Element and text location data
>>>

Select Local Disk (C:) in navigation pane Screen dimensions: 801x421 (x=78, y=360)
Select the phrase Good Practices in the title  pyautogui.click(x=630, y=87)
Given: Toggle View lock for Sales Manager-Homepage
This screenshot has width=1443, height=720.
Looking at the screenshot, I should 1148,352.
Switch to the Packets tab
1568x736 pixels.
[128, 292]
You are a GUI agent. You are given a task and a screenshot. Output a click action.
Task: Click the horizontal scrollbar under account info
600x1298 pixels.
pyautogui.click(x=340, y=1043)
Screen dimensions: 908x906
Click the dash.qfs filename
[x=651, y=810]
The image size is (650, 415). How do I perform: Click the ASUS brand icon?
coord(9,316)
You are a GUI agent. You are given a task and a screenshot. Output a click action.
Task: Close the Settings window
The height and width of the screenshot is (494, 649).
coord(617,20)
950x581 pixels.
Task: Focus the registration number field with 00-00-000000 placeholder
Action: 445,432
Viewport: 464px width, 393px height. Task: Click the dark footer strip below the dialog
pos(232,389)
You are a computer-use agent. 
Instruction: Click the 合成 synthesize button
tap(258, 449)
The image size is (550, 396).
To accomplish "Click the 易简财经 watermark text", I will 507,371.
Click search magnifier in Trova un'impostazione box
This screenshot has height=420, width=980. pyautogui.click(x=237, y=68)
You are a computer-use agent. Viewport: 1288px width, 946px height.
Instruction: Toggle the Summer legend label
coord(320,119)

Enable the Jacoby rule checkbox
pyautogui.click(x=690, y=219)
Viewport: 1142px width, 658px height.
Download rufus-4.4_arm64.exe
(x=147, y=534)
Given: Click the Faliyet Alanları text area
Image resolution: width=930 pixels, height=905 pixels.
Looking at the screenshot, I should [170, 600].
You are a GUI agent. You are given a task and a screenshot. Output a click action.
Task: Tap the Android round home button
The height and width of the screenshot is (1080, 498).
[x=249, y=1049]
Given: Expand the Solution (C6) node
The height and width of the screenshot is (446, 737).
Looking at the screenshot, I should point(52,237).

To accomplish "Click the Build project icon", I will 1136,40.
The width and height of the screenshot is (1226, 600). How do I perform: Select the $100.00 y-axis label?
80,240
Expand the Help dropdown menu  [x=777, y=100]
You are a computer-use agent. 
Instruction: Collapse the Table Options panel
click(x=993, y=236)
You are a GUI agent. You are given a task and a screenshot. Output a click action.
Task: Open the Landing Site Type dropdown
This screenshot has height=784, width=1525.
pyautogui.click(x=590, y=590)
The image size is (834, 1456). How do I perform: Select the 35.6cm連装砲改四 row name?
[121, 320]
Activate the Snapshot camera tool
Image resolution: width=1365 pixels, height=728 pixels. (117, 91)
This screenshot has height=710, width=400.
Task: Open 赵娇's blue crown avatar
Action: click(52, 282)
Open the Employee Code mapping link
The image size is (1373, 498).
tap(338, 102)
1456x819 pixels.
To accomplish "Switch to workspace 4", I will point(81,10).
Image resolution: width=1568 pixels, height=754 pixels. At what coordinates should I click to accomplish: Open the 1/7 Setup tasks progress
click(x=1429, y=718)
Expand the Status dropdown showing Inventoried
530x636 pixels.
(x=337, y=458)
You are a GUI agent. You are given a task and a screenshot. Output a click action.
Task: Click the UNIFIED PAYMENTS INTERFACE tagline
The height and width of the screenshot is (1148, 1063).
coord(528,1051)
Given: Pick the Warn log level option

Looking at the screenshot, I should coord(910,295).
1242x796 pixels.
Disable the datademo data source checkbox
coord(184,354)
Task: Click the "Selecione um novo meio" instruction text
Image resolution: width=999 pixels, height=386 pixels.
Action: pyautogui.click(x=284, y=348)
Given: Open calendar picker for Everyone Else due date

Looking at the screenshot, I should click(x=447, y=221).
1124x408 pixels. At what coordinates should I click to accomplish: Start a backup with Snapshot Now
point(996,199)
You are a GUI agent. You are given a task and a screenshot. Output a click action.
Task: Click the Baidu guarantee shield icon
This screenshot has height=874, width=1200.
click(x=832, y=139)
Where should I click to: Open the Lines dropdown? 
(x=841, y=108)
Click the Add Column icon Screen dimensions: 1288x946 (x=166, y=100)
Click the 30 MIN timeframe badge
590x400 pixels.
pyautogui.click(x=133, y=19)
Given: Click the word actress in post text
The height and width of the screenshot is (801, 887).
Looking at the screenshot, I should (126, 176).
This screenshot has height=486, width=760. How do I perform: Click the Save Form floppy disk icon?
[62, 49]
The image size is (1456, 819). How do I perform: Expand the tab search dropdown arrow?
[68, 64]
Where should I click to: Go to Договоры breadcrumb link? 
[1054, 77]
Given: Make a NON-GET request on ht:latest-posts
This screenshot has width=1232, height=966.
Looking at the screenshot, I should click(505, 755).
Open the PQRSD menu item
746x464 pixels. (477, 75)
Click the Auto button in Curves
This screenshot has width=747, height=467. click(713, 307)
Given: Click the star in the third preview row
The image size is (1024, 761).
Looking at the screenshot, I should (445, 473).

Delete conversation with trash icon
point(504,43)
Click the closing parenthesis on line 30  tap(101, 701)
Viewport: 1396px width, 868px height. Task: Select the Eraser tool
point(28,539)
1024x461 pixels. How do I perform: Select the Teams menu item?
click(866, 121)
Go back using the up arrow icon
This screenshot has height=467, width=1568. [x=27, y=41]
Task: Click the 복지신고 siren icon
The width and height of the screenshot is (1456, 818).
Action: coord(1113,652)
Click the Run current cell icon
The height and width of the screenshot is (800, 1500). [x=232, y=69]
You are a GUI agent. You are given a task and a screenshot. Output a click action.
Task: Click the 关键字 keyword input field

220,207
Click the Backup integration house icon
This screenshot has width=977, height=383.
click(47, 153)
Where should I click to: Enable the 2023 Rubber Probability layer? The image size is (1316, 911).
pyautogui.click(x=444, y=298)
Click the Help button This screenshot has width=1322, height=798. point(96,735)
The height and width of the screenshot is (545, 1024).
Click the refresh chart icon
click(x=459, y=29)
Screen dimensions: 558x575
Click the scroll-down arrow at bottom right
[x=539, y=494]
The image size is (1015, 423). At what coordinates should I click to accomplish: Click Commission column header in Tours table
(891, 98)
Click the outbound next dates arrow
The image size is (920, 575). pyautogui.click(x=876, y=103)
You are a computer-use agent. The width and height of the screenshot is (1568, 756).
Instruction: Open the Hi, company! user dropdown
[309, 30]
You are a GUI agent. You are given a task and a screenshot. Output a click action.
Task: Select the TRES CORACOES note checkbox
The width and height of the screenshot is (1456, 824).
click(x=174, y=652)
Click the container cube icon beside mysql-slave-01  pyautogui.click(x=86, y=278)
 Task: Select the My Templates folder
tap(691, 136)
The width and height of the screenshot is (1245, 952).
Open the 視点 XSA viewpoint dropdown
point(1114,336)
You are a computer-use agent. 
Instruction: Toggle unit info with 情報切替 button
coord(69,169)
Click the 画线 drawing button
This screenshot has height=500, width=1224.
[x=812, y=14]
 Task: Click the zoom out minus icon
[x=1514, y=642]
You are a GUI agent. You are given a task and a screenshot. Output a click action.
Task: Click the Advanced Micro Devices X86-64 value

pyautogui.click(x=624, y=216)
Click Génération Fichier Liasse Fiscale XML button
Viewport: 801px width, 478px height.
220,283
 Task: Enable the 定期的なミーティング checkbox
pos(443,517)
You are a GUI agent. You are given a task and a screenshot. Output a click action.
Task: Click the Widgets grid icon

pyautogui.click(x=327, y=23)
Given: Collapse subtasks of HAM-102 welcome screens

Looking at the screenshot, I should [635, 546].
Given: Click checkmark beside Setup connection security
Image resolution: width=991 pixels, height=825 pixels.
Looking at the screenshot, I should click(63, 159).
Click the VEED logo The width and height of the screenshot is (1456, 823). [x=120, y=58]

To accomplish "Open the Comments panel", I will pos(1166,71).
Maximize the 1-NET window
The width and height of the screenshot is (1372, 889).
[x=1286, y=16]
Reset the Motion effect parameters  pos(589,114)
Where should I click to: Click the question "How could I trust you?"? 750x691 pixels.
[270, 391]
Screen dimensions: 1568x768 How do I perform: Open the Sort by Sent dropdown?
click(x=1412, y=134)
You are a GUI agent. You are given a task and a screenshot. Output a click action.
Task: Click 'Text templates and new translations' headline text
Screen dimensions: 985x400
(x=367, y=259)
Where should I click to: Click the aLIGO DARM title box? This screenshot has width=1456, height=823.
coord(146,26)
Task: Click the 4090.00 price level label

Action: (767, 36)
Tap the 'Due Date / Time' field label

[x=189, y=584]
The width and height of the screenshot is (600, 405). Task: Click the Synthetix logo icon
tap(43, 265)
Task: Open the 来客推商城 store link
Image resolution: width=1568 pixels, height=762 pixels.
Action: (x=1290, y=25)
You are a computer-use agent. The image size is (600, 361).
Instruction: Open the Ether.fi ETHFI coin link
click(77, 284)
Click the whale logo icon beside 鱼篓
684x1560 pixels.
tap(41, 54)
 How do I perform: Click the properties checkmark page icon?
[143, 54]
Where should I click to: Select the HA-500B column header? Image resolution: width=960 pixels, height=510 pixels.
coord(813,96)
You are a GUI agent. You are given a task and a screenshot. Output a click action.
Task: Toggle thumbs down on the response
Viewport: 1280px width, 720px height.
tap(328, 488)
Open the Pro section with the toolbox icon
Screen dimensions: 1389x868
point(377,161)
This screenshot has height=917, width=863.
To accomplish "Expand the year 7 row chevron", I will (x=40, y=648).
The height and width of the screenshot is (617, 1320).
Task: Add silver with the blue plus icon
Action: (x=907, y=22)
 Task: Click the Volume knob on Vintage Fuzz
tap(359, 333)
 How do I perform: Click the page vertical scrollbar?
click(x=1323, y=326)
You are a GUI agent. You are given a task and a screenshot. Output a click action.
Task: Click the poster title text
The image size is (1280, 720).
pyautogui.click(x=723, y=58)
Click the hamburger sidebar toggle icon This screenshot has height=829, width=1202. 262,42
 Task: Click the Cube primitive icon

<<<

▸ **Work instructions**
Swap "thumbs down" for "thumbs up" in the records, from the line with "Screen dimensions: 1568x768" through the end of the records, and write out only those lines with nothing else changed.

▸ **Task answer**
Screen dimensions: 1568x768 How do I perform: Open the Sort by Sent dropdown?
click(x=1412, y=134)
You are a GUI agent. You are given a task and a screenshot. Output a click action.
Task: Click 'Text templates and new translations' headline text
Screen dimensions: 985x400
(x=367, y=259)
Where should I click to: Click the aLIGO DARM title box? This screenshot has width=1456, height=823.
coord(146,26)
Task: Click the 4090.00 price level label

Action: (767, 36)
Tap the 'Due Date / Time' field label

[x=189, y=584]
The width and height of the screenshot is (600, 405). Task: Click the Synthetix logo icon
tap(43, 265)
Task: Open the 来客推商城 store link
Image resolution: width=1568 pixels, height=762 pixels.
Action: (x=1290, y=25)
You are a computer-use agent. The image size is (600, 361).
Instruction: Open the Ether.fi ETHFI coin link
click(77, 284)
Click the whale logo icon beside 鱼篓
684x1560 pixels.
tap(41, 54)
 How do I perform: Click the properties checkmark page icon?
[143, 54]
Where should I click to: Select the HA-500B column header? Image resolution: width=960 pixels, height=510 pixels.
coord(813,96)
You are a GUI agent. You are given a task and a screenshot. Output a click action.
Task: Toggle thumbs up on the response
Viewport: 1280px width, 720px height.
tap(328, 488)
Open the Pro section with the toolbox icon
Screen dimensions: 1389x868
point(377,161)
This screenshot has height=917, width=863.
To accomplish "Expand the year 7 row chevron", I will (x=40, y=648).
The height and width of the screenshot is (617, 1320).
Task: Add silver with the blue plus icon
Action: (x=907, y=22)
 Task: Click the Volume knob on Vintage Fuzz
tap(359, 333)
 How do I perform: Click the page vertical scrollbar?
click(x=1323, y=326)
You are a GUI agent. You are given a task and a screenshot. Output a click action.
Task: Click the poster title text
The image size is (1280, 720).
pyautogui.click(x=723, y=58)
Click the hamburger sidebar toggle icon This screenshot has height=829, width=1202. 262,42
 Task: Click the Cube primitive icon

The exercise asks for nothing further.